Arte de aceitar a própria finitude
«O fim da existência é uma passagem. Morrer é um verbo, não um facto.
O indivíduo contemporâneo, pelo contrário, preocupa-se apenas com a sobrevivência e está apegado à aparência física. Imaginar que isso vai durar para sempre é insensato».
O Homem contemporâneo sente-se dono da sua própria existência, arquiteto da vida e da morte, das quais dispõe livremente...
Porém, a morte é sempre uma realidade desconhecida que levanta questões e dá origem a sentimentos conflituosos, principalmente quando estão envolvidos entes queridos, amigos, familiares e conhecidos.
A morte encontra-nos sempre um pouco de surpresa, mal preparados, por vezes angustiados ou indiferentes, segundo a sensibilidade, as vivências e a fé de cada um. Não podemos negar que o ato de morrer desperta um pouco de medo em todos nós, pois apresenta-nos uma realidade desconhecida, desprovida de qualquer controle. Somos feitos para a vida e dentro de nós surge a questão sobre o porquê de termos de morrer.
Esta questão também habitou o coração de Jesus e resultou num ato enorme de entrega nas mãos do Pai. Numa leitura crente ou não crente, a vida humana é sempre uma luta contra a morte. A vida e a morte coexistem sempre: na superficialidade com que vivemos, na violência que colhe vítimas inocentes; mas também nas pequenas passagens quotidianas que falam de morrer a toda a forma de egoísmo e de poder; de autopreservação ou desconfiança. A vida vence quando se vive na confiança, na relação, na lealdade, na fraternidade.
Para o nosso tempo, é um processo cada vez mais difícil: não falamos sobre ela; evitamos que as crianças visitem os mortos, os funerais; proliferam as Casas Mortuárias, os Complexos Funerários que acolhem os defuntos; camufla-se a doença e a velhice…
É urgente acolher a morte como uma irmã!
É uma arte aceitar sem reclamar a própria finitude, o próprio cansaço, a própria dor como parte da própria existência.
É um ato de fé profunda acreditar que nascemos e nunca morreremos, porque a vida continuará e nasceremos de novo como um segundo nascimento.
O crente esquece muitas vezes a perspetiva escatológica, que não exclui a fidelidade à vida terrena, mas coloca-a num horizonte mais vasto, num chamamento à vida como vocação ao amor, um amor que dura para sempre e vai para além da morte. Descobrir o segredo da morte é entrar no mistério da vida, porque o nosso Deus não é o Deus dos mortos, mas dos vivos, aquele que colocou no nosso coração o desejo da eternidade.

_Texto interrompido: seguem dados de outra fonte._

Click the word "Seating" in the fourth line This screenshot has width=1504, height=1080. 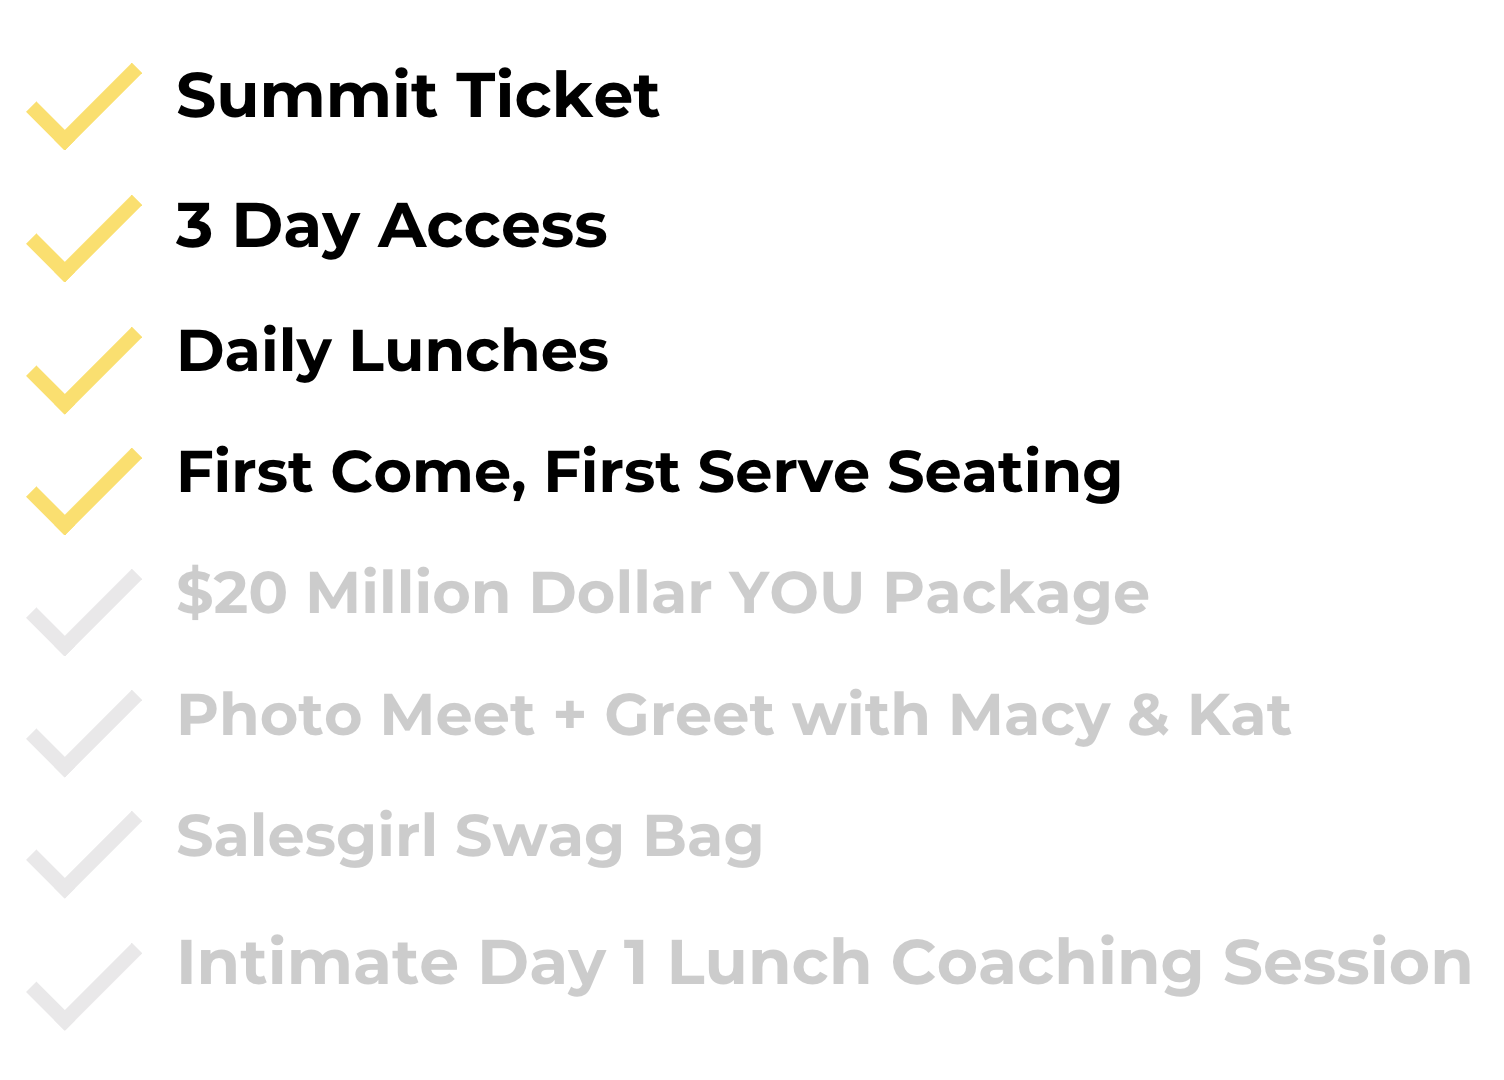pyautogui.click(x=1003, y=473)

Como nos podemos reconciliar com o medo da morte?
Podemos reconciliar-nos tornando-nos mais conscientes da nossa fragilidade como criaturas, da nossa dependência de um Outro que é Amor e Misericórdia, começando a habitar de uma nova forma as pequenas mortes que a vida quotidiana nos reserva e que assumem o rosto de um limite, de um fracasso, de um acontecimento inesperado.
Jesus venceu a morte transformando-a num dom. A morte continua a ser um mistério, um mistério que para o crente é iluminado pela ressurreição pascal de Jesus.

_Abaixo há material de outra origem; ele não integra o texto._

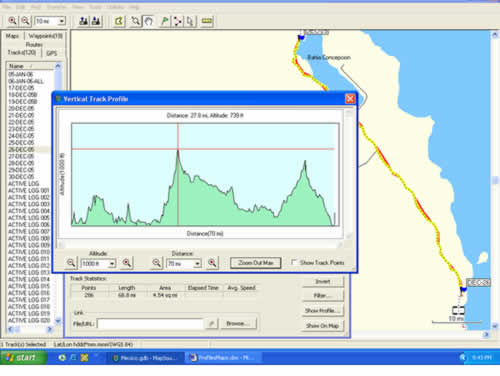Click the Show On Map button
The image size is (500, 376).
coord(323,326)
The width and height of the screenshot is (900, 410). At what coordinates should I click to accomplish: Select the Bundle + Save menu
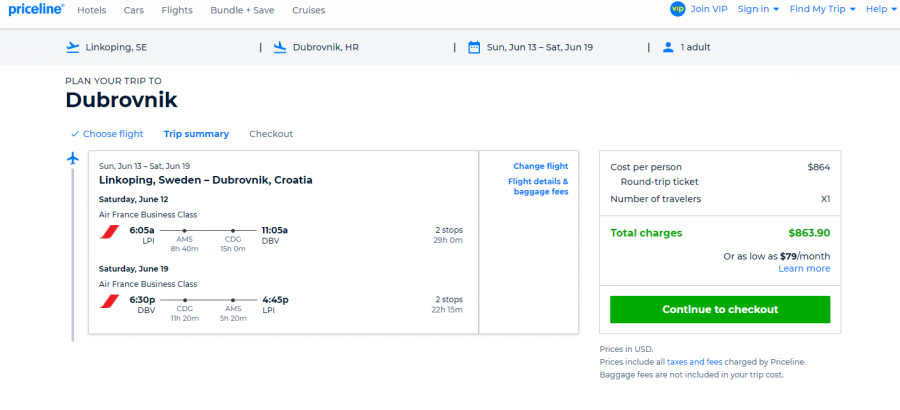click(243, 10)
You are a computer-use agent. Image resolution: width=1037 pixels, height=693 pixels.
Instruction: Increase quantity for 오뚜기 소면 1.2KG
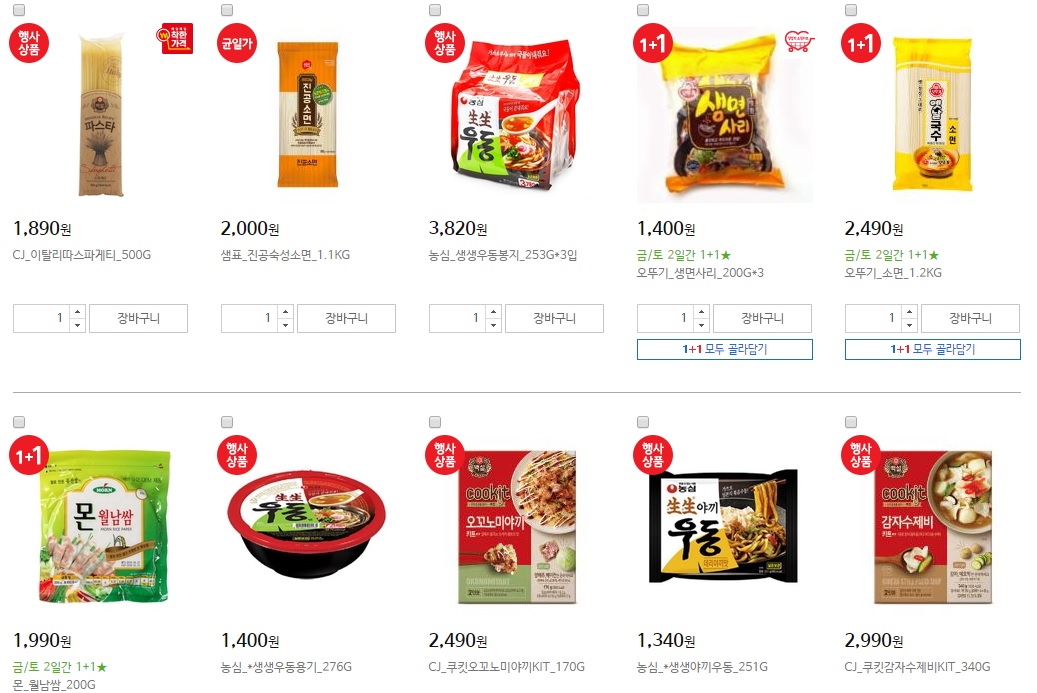coord(909,311)
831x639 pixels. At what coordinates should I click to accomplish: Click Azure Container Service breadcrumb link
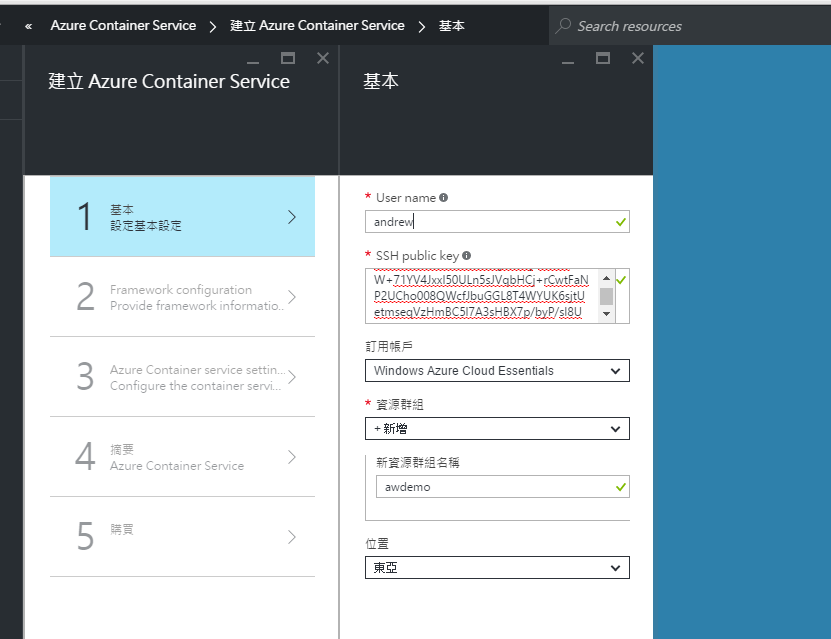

O Cardeal Maria Martini afirmou: «O cristianismo é a lectio difficilior, o caminho mais difícil, que leva a sério a condição universal da dor, do pecado, da morte e, desta forma, anuncia a compaixão de um Deus que assume essa morte e esse mal para elevar e salvar cada pessoa humana. Graças a Cristo, a dor e a morte já não são uma coisa sinistra. destino a curvar-se sem compreender; o amor tornou-se dor, para que a dor se pudesse tornar amor, e a morte é o próprio lugar do amor e da esperança».

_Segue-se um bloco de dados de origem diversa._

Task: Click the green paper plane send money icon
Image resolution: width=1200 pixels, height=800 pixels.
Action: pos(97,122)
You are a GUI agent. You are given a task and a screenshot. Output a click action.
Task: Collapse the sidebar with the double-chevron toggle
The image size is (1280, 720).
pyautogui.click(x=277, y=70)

Como cristãos, devemos crescer e desenvolver uma fé adulta, centrada no Mistério Pascal de Cristo, para dar sentido à nossa vida em todas as estações da vida, na saúde e na doença, e para sermos capazes de dar razão aos nossos jovens para a esperança que habita em nós e que faz da morte menos uma inimiga e mais uma irmã.
p.s. Dedico este texto à Maria José Soares. Partiu na semana passada para a casa do Pai, depois de uma vida dedicada aos jovens, no silêncio do seu serviço.